On aurait d’ailleurs tort de se contenter d’une simple réduction du temps de travail. La mise en place d’un revenu inconditionnel semble être une autre piste sérieuse. Un « revenu de citoyenneté », déconnecté du travail et de toute recherche d’emploi. Un revenu identique versé à chaque citoyen, venant s’ajouter aux revenus professionnels, traduisant l’apport de chacun à la société, et ce quelles que soient ses activités. Un tel revenu permettrait de rompre avec la dictature de l’emploi à plein temps qui sévit aujourd’hui, avec le cercle vicieux consommation – emploi – croissance, et avec la valeur-travail sur laquelle il s’appuie.

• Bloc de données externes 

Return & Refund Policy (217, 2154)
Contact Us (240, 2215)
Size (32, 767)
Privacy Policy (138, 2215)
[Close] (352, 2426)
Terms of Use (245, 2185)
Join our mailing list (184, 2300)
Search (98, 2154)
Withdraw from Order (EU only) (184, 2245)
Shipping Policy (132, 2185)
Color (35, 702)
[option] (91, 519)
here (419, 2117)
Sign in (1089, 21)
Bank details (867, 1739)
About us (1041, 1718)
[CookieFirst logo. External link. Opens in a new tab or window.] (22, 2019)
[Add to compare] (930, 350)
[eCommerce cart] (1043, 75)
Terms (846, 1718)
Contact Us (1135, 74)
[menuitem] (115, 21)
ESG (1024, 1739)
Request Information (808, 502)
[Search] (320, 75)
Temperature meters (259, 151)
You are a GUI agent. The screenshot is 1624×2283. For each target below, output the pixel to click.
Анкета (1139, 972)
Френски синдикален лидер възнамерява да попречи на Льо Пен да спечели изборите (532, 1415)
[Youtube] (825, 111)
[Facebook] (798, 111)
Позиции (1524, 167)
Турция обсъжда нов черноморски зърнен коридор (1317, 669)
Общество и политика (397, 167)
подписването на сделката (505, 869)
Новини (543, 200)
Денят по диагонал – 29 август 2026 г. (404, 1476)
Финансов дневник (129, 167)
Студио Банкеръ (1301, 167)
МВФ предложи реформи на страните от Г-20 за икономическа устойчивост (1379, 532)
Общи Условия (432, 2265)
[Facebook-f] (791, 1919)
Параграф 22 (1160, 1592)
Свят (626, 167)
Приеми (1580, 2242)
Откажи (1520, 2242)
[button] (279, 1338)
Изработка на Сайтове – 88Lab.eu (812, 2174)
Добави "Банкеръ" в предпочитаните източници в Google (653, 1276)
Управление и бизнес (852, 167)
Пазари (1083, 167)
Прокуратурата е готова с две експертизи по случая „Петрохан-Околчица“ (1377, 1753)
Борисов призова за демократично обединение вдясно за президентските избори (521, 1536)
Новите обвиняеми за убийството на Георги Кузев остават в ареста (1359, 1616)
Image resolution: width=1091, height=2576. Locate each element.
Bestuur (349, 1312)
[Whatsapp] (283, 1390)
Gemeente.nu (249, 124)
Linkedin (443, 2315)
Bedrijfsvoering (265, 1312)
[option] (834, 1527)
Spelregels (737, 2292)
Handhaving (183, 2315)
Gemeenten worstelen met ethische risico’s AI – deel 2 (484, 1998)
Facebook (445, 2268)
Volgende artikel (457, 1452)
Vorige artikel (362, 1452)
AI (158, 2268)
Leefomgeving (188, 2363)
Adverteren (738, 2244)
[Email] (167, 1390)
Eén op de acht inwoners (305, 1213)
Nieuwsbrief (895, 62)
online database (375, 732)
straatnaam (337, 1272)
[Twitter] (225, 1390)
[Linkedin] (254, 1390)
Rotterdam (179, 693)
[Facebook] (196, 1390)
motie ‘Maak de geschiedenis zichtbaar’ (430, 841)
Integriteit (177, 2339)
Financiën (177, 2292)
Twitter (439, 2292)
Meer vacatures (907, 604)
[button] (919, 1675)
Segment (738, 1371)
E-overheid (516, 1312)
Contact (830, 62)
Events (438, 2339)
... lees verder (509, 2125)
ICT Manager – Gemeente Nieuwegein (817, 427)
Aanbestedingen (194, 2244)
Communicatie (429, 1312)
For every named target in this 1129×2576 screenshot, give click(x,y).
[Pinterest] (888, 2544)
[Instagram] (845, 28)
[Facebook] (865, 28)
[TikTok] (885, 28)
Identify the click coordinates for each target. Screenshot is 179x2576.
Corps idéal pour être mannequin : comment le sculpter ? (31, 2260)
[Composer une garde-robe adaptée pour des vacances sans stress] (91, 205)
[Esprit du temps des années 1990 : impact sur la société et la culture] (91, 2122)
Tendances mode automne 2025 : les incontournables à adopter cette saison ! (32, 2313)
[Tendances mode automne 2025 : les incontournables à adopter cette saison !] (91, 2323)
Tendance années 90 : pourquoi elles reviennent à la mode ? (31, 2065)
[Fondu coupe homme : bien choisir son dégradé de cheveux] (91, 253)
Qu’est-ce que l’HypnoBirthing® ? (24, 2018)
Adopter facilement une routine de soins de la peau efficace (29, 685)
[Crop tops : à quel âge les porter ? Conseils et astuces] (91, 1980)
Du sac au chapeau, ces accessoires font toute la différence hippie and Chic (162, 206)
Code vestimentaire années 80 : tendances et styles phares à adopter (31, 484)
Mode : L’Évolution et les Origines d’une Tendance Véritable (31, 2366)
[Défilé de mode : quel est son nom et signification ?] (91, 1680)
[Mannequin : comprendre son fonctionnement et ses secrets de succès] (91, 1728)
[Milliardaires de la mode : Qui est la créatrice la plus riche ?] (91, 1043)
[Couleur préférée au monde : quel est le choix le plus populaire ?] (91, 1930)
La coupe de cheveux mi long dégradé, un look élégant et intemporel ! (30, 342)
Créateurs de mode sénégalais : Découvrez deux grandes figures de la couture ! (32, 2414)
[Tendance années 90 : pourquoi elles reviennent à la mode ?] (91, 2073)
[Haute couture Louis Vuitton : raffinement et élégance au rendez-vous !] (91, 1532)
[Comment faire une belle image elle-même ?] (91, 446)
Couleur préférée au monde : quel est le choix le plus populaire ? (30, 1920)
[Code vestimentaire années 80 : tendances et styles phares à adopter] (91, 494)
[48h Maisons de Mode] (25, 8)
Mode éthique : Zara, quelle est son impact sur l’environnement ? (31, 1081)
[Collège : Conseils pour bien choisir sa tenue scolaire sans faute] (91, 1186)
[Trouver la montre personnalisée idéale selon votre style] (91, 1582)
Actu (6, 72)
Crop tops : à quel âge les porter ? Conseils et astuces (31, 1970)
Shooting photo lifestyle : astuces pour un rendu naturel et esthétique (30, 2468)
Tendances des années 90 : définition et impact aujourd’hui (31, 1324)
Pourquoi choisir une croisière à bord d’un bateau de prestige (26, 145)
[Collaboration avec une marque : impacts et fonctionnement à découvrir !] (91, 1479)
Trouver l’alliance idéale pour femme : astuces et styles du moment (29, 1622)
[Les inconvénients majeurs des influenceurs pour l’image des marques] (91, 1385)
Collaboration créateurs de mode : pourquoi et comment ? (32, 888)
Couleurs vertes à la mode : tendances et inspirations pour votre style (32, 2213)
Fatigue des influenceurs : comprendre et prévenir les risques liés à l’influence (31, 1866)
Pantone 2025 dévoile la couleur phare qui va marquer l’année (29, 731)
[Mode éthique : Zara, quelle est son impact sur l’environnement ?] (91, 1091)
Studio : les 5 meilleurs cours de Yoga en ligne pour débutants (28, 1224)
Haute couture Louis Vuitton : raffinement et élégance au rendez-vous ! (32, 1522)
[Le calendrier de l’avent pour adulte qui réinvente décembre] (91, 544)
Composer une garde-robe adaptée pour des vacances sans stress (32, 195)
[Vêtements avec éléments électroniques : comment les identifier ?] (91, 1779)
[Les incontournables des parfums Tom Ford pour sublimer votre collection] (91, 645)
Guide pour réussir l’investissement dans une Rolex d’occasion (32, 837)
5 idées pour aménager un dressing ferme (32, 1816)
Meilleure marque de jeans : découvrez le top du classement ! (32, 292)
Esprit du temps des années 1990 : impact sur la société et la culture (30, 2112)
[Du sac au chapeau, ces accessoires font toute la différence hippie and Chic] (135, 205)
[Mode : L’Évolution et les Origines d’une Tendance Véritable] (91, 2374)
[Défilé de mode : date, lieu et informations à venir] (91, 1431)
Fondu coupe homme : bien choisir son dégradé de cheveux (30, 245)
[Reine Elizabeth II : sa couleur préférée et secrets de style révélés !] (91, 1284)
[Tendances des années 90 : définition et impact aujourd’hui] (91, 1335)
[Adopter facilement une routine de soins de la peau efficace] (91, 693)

Bien sûr, cela suppose un partage plus juste des richesses, partage auquel je n’oserais te demander d’adhérer…

Nicolas, « la France nouvelle, dis-tu, c’est celle du mérite, de l’effort, du travail, de la récompense, du respect, de l’autorité et de la fermeté » . Je te le dis sans détours au risque de te heurter, je n’aime pas cette « France nouvelle » . Je n’aime pas cette « France du travail » que tu veux bâtir sur les ruines que ton gouvernement laisse derrière lui. Je ne l’aime pas, et ne suis sans doute pas le seul. Mais n’espère pas pour autant nous voir la quitter, car après tout, ceux qui n’aiment pas cette France n’ont qu’à la changer.